Once they have got the idea to swarm only a crisis seems to work, removal of honey, removal of brood (I mean a few frames transferred to other colonies but actually, now I think of it, take the lot and that would be a shook swarm :D )
 #5516  by Patrick
 17 Jan 2020, 11:31
Yes all that makes sense. On the space question - if they are congested they may well swarm but it is not true to say if they have loads of space they won't. As mentioned, once I see queen cells I now just get on and split and be done with it, usually a Snelgrove II or close to it. Quick, very easy and pretty reliable.

Its a tricky one on how much is enough and how much is too much to ensure they cap full supers- it depends on the colony size, local nectar availability and the prevailing weather as just three factors. I put on more supers for the first flow and fewer for the second to ensure by the second extraction end July all remaining combs are full and capped. I don't expect swarming after end June, so am okay with supers being a bit crowded in July before final extraction. Don't always get it right obviously.
 #5517  by NigelP
 17 Jan 2020, 13:33
Add in genetics.
My local bees are annual swarmers regardless of room or added empty supers.
 #5518  by AndrewLD
 17 Jan 2020, 15:01
Patrick wrote:
17 Jan 2020, 11:31
Its a tricky one on how much is enough and how much is too much to ensure they cap full supers- it depends on the colony size, local nectar availability and the prevailing weather as just three factors. ........... I don't expect swarming after end June, so am okay with supers being a bit crowded in July before final extraction. Don't always get it right obviously.
A 1950's author Kenneth Clarke went to great lengths to explain his theory on just getting the bees to a point in June when they wouldn't think it worth swarming and I do the same - not worry too much after the end of June.
But I do have another reason for leaving on a super.

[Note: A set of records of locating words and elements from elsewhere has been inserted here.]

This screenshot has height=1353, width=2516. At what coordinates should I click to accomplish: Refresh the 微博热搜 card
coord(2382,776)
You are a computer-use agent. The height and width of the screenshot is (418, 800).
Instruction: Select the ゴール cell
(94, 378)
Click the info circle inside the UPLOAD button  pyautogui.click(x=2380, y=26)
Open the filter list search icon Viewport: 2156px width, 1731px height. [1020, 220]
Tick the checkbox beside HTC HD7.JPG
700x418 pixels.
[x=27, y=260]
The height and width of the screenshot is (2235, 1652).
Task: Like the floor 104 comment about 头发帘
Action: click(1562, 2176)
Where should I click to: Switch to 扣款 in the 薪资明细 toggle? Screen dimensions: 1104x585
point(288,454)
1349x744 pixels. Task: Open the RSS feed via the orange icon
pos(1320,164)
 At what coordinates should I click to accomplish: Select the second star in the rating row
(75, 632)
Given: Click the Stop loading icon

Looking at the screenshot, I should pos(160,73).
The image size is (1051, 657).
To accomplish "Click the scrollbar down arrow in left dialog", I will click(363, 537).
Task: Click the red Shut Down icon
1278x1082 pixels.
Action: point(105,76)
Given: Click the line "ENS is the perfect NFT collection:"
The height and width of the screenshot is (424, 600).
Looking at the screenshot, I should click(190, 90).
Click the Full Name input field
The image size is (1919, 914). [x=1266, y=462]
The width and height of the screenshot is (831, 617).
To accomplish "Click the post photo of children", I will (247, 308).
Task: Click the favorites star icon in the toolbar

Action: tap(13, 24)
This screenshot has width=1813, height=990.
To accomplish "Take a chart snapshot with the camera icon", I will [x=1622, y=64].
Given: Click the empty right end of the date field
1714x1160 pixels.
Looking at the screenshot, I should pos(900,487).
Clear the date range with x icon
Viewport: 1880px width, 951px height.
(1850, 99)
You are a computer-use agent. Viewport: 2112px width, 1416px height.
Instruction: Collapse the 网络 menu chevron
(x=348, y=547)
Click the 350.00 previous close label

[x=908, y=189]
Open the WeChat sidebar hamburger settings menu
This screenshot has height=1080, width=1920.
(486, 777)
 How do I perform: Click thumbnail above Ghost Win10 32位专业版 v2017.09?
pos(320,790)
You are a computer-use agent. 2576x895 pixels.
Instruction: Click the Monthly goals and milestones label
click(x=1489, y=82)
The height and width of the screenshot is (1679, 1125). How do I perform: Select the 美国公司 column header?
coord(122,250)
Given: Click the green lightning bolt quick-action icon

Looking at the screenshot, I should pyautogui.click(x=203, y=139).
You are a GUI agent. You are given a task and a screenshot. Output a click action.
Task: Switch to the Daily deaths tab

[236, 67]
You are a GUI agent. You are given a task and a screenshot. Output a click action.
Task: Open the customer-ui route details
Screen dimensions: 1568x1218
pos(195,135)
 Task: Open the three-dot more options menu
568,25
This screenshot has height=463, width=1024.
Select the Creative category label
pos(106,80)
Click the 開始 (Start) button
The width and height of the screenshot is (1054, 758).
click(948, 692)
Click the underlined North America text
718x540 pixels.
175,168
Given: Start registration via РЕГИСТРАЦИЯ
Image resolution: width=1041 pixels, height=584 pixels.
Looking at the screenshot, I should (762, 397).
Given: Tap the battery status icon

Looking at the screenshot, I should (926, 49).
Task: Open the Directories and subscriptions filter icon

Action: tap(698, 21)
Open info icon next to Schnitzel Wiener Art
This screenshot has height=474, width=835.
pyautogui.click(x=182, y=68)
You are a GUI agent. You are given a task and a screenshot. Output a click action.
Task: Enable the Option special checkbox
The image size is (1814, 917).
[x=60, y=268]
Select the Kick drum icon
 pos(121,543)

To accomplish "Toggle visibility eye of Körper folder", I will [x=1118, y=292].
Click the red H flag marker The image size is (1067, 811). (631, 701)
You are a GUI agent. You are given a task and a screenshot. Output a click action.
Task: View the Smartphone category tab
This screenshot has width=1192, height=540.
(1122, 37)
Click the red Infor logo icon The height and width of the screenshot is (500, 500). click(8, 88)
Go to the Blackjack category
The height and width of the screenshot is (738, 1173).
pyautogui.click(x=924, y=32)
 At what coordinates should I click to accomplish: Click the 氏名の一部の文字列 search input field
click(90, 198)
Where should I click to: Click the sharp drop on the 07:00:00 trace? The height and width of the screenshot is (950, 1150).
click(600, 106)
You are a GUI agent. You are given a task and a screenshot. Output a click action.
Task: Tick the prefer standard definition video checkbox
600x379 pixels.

I find the bees much nicer to live with if they have a super to play with and I never like to leave them short as some appear to do judging by the e-mails from the NBU in August....
When the hives are in your garden it's important that we all get along with each other.
 #5519  by AdamD
 17 Jan 2020, 17:06
I agree that it's difficult to know when a colony is going to go unless there are well-developed queencells by which time it can often be too late as it's a matter of "I've started so I'll finish" whatever the pesky beekeeper does unless it's really drastic.

I'll have to read my Snelgrove book. I have the book and I have the board, but never used it for the purpose.

I have read in some of the older book about the desirability of having hanging space under the brood frames to reduce congestion although it's not something that's mentioned much nowadays.